Florencia Baeza, de la Coordinadora Nacional de Mujeres Rurales e Indígenas de Paraguay, clamó contra la criminalización de la protesta en su país: 'también en el Paraguay tenemos la presencia de esos yankis cobardes que a todos las organizaciones les llaman EPP, que es un ejército terrorista y eso es mentira, ¡nosotros los paraguayos también luchamos y buscamos el nuevo Paraguay!' Denunció, para después plantear 'Y ¿quienes son los que construyen? Son las organizaciones, son los movimientos los que están haciendo la revolución, estamos trabajando para conservar la soberanía territorial y la soberanía alimentaria.'

Hacia el final Liliana, de la organización tomó de nuevo la palabra leyó la declaración de la organización:'¡Somos feministas latinoamericanas en resistencia! Nuestros cuerpos son memoria de todas las opresiones, pero también de nuestra enorme capacidad de resistencia!'.

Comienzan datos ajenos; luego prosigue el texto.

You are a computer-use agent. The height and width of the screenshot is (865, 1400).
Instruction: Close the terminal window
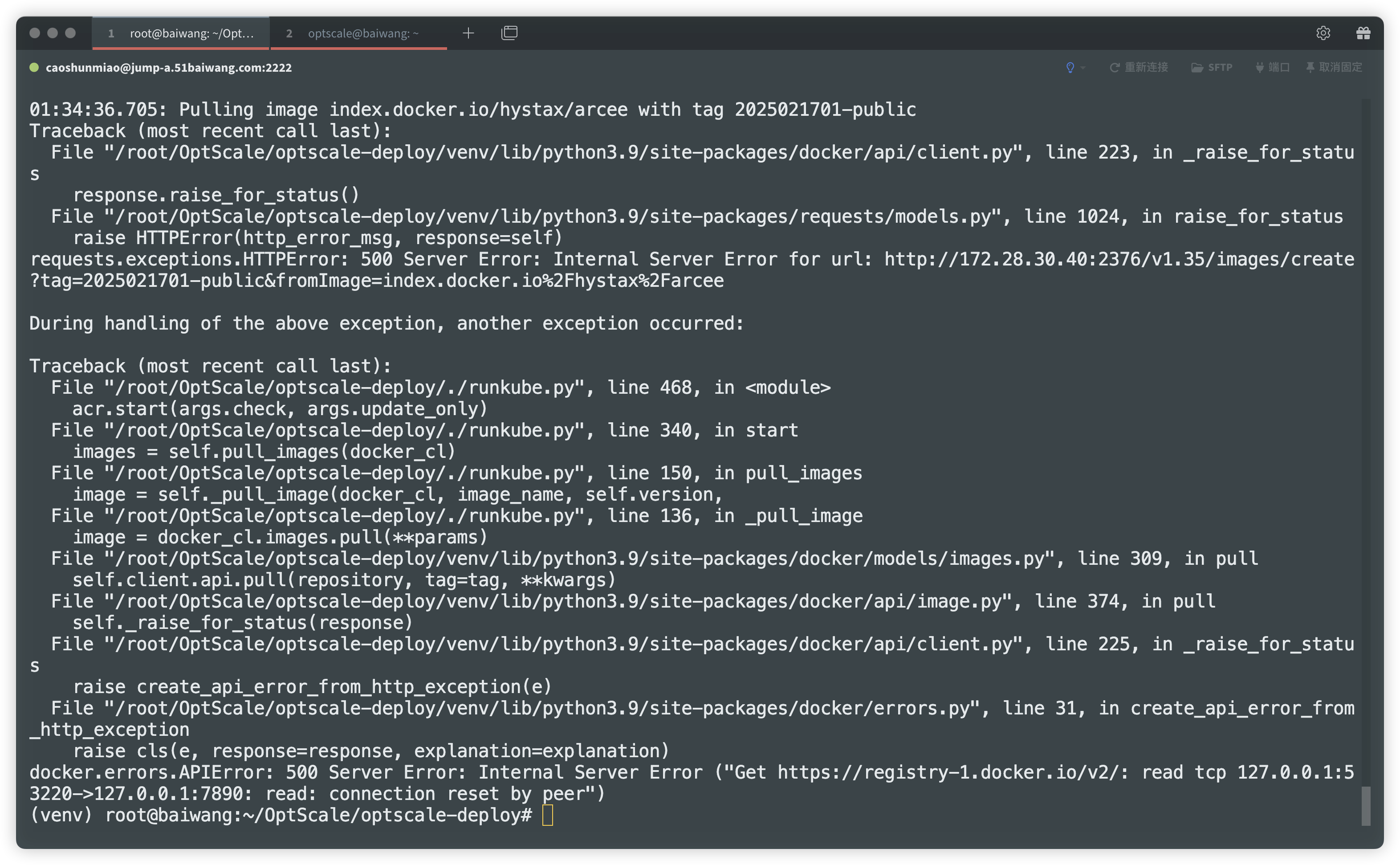[35, 33]
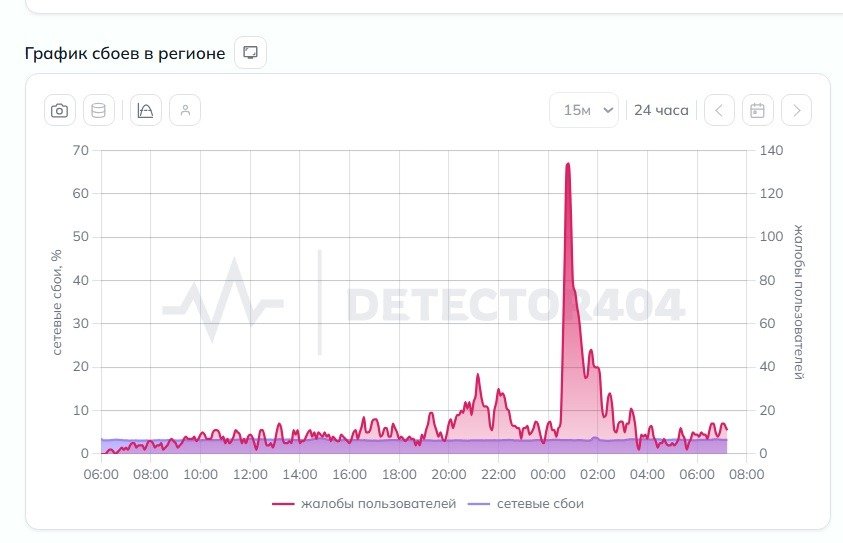Click the График сбоев в регионе heading
This screenshot has width=843, height=543.
(125, 53)
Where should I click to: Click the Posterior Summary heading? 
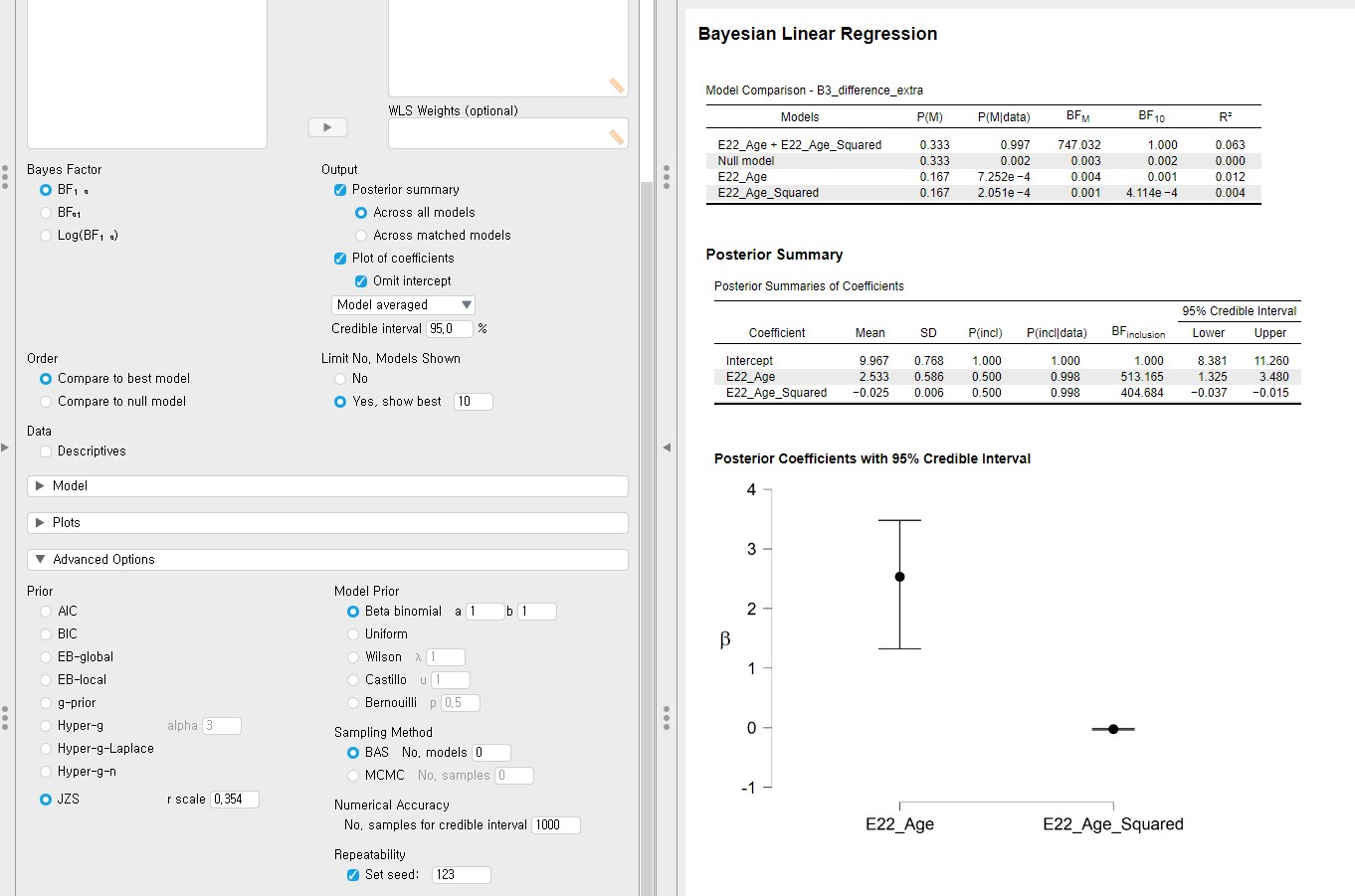tap(774, 255)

Después de esa lectura y de que las mujeres de la plaza coreasen conjuntamente un '¡Alerta!, ¡alerta!, ¡alerta que caminan, mujeres feministas por América Latina!', la hondureña Karla Lara puso una vez más su voz al servicio del encuentro, cantando, como ya había hecho el día anterior, una canción que llora la violencia contra una mujer, contra las mujeres y que acaba de este modo 'La sangre se secó en el pavimento/ y el que olvida también mata/ nuevamente su recuerdo…'

Tras corear nuevamente por esas feministas latinoamericanas que caminan, hasta que todas seamos libres, la mesa se cerró y las mujeres se dispersaron hacia la sombra.